• _DO THIS_:
Reproduce word for word the full excerpt below on deploying a Kubernetes cluster with Terraform.

** start of SELECTED EXCERPT **

Picturesocial - How to deploy a Kubernetes cluster using Terraform

You will learn about infrastructure as a code and how to deploy an Kubernetes cluster using Terraform.

#containers#kubernetes#eks#terraform

This is a 10-part series about Picturesocial:

  1. How to containerize an app in less than 15 minutes
  2. What’s Kubernetes and why should you care?
  3. How to deploy a Kubernetes cluster using Terraform (this post)
  4. How to deploy an app to Kubernetes
  5. How to analyze images with Machine Learning?

In our last post, Picturesocial - What’s Kubernetes and why should you care?, we learned about Kubernetes and why are we using it in Picturesocial. In this post, we are going to learn about infrastructure as a code and specifically how to deploy a Kubernetes cluster using Terraform.

** end of SELECTED EXCERPT **
** start of INFORMATION PROVIDED **

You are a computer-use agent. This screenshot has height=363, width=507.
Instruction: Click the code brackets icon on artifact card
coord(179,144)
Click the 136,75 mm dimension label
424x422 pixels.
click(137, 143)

** end of INFORMATION PROVIDED **
** start of INFORMATION PROVIDED **

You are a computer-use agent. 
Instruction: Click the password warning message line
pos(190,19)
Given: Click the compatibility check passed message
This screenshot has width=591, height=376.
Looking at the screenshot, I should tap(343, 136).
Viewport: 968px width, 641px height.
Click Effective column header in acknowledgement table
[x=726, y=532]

** end of INFORMATION PROVIDED **
** start of INFORMATION PROVIDED **

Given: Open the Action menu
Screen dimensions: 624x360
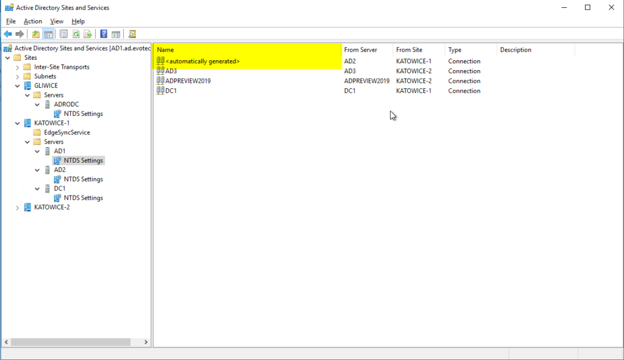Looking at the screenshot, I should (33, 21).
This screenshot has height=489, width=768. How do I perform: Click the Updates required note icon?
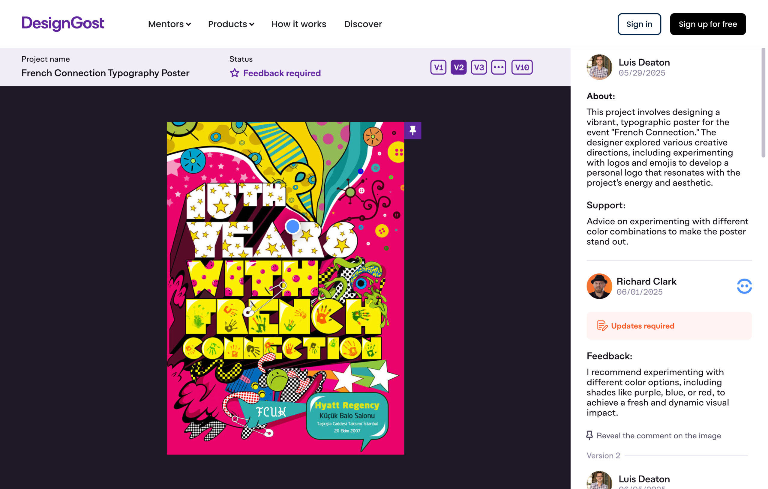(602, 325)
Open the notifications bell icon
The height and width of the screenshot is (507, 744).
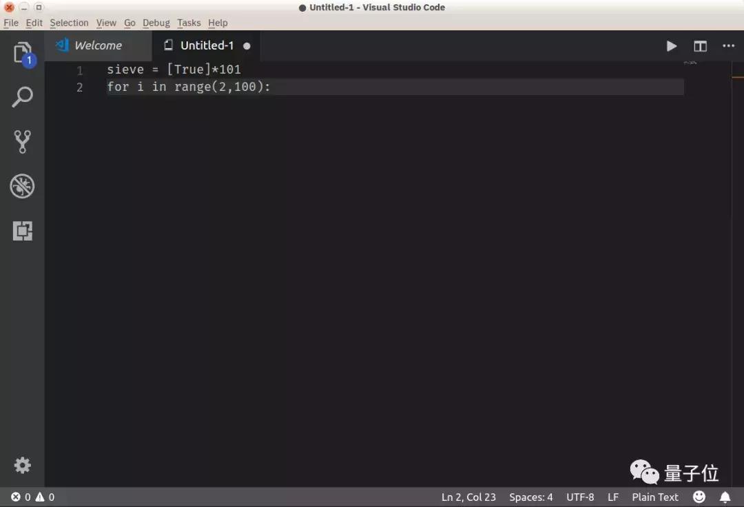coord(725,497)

** end of INFORMATION PROVIDED **

• _RESPONSE TO THE EXERCISE_:
Picturesocial - How to deploy a Kubernetes cluster using Terraform

You will learn about infrastructure as a code and how to deploy an Kubernetes cluster using Terraform.

#containers#kubernetes#eks#terraform

This is a 10-part series about Picturesocial:

  1. How to containerize an app in less than 15 minutes
  2. What’s Kubernetes and why should you care?
  3. How to deploy a Kubernetes cluster using Terraform (this post)
  4. How to deploy an app to Kubernetes
  5. How to analyze images with Machine Learning?

In our last post, Picturesocial - What’s Kubernetes and why should you care?, we learned about Kubernetes and why are we using it in Picturesocial. In this post, we are going to learn about infrastructure as a code and specifically how to deploy a Kubernetes cluster using Terraform.